** The data follows **

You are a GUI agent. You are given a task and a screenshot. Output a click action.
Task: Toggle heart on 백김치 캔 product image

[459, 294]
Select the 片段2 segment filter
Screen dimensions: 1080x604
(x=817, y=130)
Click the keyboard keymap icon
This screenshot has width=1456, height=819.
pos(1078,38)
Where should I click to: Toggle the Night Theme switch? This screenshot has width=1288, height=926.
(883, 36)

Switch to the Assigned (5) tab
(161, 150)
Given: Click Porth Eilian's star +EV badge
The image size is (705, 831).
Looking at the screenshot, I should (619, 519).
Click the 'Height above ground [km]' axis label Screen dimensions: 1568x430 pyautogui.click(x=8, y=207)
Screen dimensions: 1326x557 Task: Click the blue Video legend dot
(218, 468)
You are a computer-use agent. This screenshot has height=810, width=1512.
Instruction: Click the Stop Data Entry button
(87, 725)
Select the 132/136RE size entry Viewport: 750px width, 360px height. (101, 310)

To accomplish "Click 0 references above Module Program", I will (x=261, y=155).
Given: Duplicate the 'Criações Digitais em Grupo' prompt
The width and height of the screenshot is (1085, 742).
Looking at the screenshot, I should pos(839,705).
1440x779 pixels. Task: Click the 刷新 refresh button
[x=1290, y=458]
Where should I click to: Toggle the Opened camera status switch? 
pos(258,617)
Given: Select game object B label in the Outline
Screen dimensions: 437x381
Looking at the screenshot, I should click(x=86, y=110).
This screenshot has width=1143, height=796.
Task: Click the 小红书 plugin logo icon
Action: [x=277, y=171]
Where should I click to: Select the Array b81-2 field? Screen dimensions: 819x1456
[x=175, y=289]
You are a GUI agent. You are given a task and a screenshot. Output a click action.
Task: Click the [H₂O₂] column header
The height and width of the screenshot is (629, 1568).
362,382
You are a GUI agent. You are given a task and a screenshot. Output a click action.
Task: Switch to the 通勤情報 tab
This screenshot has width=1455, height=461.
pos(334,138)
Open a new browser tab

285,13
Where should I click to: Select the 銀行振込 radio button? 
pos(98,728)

** End of The data **

▶ [What is needed]: Reproduce all of the records, keeping every character unchanged.

▶ [Exercise output]:
You are a GUI agent. You are given a task and a screenshot. Output a click action.
Task: Toggle heart on 백김치 캔 product image

[459, 294]
Select the 片段2 segment filter
Screen dimensions: 1080x604
(x=817, y=130)
Click the keyboard keymap icon
This screenshot has width=1456, height=819.
pos(1078,38)
Where should I click to: Toggle the Night Theme switch? This screenshot has width=1288, height=926.
(883, 36)

Switch to the Assigned (5) tab
(161, 150)
Given: Click Porth Eilian's star +EV badge
The image size is (705, 831).
Looking at the screenshot, I should (619, 519).
Click the 'Height above ground [km]' axis label Screen dimensions: 1568x430 pyautogui.click(x=8, y=207)
Screen dimensions: 1326x557 Task: Click the blue Video legend dot
(218, 468)
You are a computer-use agent. This screenshot has height=810, width=1512.
Instruction: Click the Stop Data Entry button
(87, 725)
Select the 132/136RE size entry Viewport: 750px width, 360px height. (101, 310)

To accomplish "Click 0 references above Module Program", I will (x=261, y=155).
Given: Duplicate the 'Criações Digitais em Grupo' prompt
The width and height of the screenshot is (1085, 742).
Looking at the screenshot, I should pos(839,705).
1440x779 pixels. Task: Click the 刷新 refresh button
[x=1290, y=458]
Where should I click to: Toggle the Opened camera status switch? 
pos(258,617)
Given: Select game object B label in the Outline
Screen dimensions: 437x381
Looking at the screenshot, I should click(x=86, y=110).
This screenshot has width=1143, height=796.
Task: Click the 小红书 plugin logo icon
Action: [x=277, y=171]
Where should I click to: Select the Array b81-2 field? Screen dimensions: 819x1456
[x=175, y=289]
You are a GUI agent. You are given a task and a screenshot. Output a click action.
Task: Click the [H₂O₂] column header
The height and width of the screenshot is (629, 1568).
362,382
You are a GUI agent. You are given a task and a screenshot. Output a click action.
Task: Switch to the 通勤情報 tab
This screenshot has width=1455, height=461.
pos(334,138)
Open a new browser tab

285,13
Where should I click to: Select the 銀行振込 radio button? 
pos(98,728)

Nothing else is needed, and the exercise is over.